A formação contínua para o desenvolvimento profissional do professor deve se reinventar em uma perspectiva de transformação da realidade escolar a partir da coletividade, cooperação, contextualização e integração entre todos os atores envolvidos no processo juntamente com o governo e intelectuais que formulam tais políticas de formação. A autonomia precisa da cooperação de todos os envolvidos para se realizar.

Diante deste cenário, a massificação e precarização do professor se mostram evidentes e as soluções para estes problemas precisam ser implantadas. Oliveira (2009) comenta sobre o adoecimento docente em virtude das inúmeras exigências do âmbito escolar, onde necessitam de habilidades e conhecimentos diversos para atender as novas demandas que lhe são impostas. Dessa forma, a jornada de trabalho amplia e a qualidade de vida do docente diminui com tantas exigências e pouco retorno do trabalho realizado. Por conseguinte, a perda da qualidade de vida reflete em doenças, que, segundo a autora, as doenças psíquicas são as mais comuns e causadas pelo excesso de trabalho e ambientes estressantes, tais como: depressão, ansiedade, alcoolismo, cansaço físico e mental que trazem consequências para realização do trabalho docente, para o ambiente familiar e custos sociais devido ao aumento de licenças saúde.

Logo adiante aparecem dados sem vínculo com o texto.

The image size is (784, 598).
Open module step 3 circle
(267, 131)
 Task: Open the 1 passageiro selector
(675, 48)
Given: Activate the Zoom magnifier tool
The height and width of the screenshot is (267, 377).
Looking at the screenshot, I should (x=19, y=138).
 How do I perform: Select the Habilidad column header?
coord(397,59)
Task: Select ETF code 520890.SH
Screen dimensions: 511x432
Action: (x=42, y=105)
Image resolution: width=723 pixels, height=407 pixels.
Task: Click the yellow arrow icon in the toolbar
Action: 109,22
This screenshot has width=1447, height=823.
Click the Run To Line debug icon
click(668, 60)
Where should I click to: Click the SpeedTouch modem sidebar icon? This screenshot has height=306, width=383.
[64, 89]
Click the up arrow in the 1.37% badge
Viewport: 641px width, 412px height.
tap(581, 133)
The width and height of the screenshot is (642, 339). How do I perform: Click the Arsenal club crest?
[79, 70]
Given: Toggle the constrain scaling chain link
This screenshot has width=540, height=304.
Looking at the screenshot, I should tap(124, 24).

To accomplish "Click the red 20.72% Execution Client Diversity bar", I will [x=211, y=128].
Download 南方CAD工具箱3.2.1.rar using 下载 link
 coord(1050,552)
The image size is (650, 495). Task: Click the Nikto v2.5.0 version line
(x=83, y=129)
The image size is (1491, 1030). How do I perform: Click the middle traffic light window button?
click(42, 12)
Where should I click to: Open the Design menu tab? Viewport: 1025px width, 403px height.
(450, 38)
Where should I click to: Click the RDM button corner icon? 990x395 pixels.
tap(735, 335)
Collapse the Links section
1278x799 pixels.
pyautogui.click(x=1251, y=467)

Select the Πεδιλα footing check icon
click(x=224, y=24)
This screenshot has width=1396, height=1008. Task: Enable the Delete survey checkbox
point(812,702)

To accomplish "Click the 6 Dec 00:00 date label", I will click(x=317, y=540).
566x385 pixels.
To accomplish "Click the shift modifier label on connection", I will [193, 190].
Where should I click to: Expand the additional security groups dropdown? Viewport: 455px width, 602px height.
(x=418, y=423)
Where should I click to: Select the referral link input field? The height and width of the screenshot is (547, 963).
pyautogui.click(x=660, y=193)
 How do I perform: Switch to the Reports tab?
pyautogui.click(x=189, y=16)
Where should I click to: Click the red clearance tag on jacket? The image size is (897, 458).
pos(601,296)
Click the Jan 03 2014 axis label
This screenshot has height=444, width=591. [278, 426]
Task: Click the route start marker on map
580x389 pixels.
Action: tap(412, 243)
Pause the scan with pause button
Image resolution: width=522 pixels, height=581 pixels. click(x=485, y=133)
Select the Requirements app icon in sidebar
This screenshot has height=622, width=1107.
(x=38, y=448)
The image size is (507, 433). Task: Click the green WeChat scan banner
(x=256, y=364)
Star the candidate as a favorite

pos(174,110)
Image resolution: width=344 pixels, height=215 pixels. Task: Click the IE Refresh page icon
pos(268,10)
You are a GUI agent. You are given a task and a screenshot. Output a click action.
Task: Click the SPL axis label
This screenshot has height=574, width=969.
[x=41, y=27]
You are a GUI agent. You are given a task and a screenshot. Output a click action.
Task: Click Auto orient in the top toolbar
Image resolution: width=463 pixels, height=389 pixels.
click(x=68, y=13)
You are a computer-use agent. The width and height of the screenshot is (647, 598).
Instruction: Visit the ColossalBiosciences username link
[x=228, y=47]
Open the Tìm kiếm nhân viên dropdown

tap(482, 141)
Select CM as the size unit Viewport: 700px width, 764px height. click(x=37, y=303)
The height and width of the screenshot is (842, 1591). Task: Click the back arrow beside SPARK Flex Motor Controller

Assunção e Oliveira (2009) propõem medidas preventivas para melhorar o ambiente psicológico da escola, como: racionalizar o regime de trabalho/descanso, regular a carga de trabalho, eliminar excessos de carga de trabalho extraclasse e implantar política de vigilância para distúrbios mentais nos docentes. Aspectos relacionados às precárias condições de trabalho, falta de reconhecimento profissional, diferenças culturais, relações interpessoais conflituosas com seus pares, comunidade e gestão, e a perda de autonomia são, também, causadores da insatisfação no ambiente de trabalho.

A incessante busca pela qualidade e universalização levou a educação brasileira às reformas educacionais para a implementação de novas políticas para educação. A universalização, a partir da ampliação da oferta do ensino fundamental, aumentou as demandas das escolas, sem o apoio e suporte necessário para tal objetivo. O professor, colocado como protagonista do processo educacional, acabou sendo responsabilizado e tendo seu trabalho intensificado, precarizado e massificado.

A sobrecarga devido as múltiplas tarefas e responsabilidades, regulação e controle levam ao sofrimento no trabalho com pressões e frustrações diárias que causam estresse e adoecimento. As doenças físicas e os transtornos psíquicos estão presentes na realidade docente e são as grandes causadoras do afastamento destes profissionais dos seus locais de trabalho. Tal cenário prejudica o processo de ensino, precariza a profissão, compromete a qualidade da educação e apresenta altos custos sociais, fatores estes que levam à morbidade, que se instaura a partir de um ambiente de trabalho e organizacional precário, massificante e estressante, desvalorizando e desprestigiando o profissional do magistério, tornado a profissão pouco atrativa e valorizada, o que favorece os péssimos cursos de formação, salários baixos, condições precárias de trabalho e exploração profissional com contratos de trabalho inadequados.